--- START ---

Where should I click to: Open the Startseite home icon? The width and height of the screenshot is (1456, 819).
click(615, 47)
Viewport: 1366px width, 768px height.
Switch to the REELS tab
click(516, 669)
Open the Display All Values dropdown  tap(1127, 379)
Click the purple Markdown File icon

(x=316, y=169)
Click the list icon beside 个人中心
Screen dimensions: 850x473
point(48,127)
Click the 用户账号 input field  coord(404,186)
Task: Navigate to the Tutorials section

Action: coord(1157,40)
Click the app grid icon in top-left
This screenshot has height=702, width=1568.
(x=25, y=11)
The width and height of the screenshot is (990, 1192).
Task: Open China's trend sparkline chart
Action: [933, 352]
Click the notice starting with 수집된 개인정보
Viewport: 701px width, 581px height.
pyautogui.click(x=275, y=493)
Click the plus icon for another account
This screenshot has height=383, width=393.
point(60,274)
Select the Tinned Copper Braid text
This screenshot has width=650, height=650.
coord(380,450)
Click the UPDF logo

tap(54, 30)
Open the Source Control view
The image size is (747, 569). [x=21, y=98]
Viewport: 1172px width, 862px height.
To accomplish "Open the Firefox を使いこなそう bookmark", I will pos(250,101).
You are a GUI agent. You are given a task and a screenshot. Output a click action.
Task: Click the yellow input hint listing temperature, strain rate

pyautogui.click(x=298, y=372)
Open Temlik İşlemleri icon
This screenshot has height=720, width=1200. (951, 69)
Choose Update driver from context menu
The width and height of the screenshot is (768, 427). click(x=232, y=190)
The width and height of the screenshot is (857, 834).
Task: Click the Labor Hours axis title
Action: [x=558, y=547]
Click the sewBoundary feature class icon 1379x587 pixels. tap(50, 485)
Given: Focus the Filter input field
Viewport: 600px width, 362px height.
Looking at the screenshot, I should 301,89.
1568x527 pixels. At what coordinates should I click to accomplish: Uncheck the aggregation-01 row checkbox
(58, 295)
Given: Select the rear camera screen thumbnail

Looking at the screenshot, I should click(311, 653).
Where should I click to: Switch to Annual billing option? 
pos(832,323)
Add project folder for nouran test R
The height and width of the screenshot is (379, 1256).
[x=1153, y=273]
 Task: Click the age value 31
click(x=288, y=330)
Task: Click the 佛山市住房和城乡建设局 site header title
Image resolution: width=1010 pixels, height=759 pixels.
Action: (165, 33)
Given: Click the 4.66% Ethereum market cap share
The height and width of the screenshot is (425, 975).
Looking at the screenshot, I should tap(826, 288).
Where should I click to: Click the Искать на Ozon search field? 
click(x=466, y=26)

--- END ---

# Instructions to follow
Return the listing above in its exact form.

# Result of this task
Where should I click to: Open the Startseite home icon? The width and height of the screenshot is (1456, 819).
click(615, 47)
Viewport: 1366px width, 768px height.
Switch to the REELS tab
click(516, 669)
Open the Display All Values dropdown  tap(1127, 379)
Click the purple Markdown File icon

(x=316, y=169)
Click the list icon beside 个人中心
Screen dimensions: 850x473
point(48,127)
Click the 用户账号 input field  coord(404,186)
Task: Navigate to the Tutorials section

Action: coord(1157,40)
Click the app grid icon in top-left
This screenshot has height=702, width=1568.
(x=25, y=11)
The width and height of the screenshot is (990, 1192).
Task: Open China's trend sparkline chart
Action: [933, 352]
Click the notice starting with 수집된 개인정보
Viewport: 701px width, 581px height.
pyautogui.click(x=275, y=493)
Click the plus icon for another account
This screenshot has height=383, width=393.
point(60,274)
Select the Tinned Copper Braid text
This screenshot has width=650, height=650.
coord(380,450)
Click the UPDF logo

tap(54, 30)
Open the Source Control view
The image size is (747, 569). [x=21, y=98]
Viewport: 1172px width, 862px height.
To accomplish "Open the Firefox を使いこなそう bookmark", I will pos(250,101).
You are a GUI agent. You are given a task and a screenshot. Output a click action.
Task: Click the yellow input hint listing temperature, strain rate

pyautogui.click(x=298, y=372)
Open Temlik İşlemleri icon
This screenshot has height=720, width=1200. (951, 69)
Choose Update driver from context menu
The width and height of the screenshot is (768, 427). click(x=232, y=190)
The width and height of the screenshot is (857, 834).
Task: Click the Labor Hours axis title
Action: [x=558, y=547]
Click the sewBoundary feature class icon 1379x587 pixels. tap(50, 485)
Given: Focus the Filter input field
Viewport: 600px width, 362px height.
Looking at the screenshot, I should 301,89.
1568x527 pixels. At what coordinates should I click to accomplish: Uncheck the aggregation-01 row checkbox
(58, 295)
Given: Select the rear camera screen thumbnail

Looking at the screenshot, I should click(311, 653).
Where should I click to: Switch to Annual billing option? 
pos(832,323)
Add project folder for nouran test R
The height and width of the screenshot is (379, 1256).
[x=1153, y=273]
 Task: Click the age value 31
click(x=288, y=330)
Task: Click the 佛山市住房和城乡建设局 site header title
Image resolution: width=1010 pixels, height=759 pixels.
Action: (165, 33)
Given: Click the 4.66% Ethereum market cap share
The height and width of the screenshot is (425, 975).
Looking at the screenshot, I should tap(826, 288).
Where should I click to: Click the Искать на Ozon search field? 
click(x=466, y=26)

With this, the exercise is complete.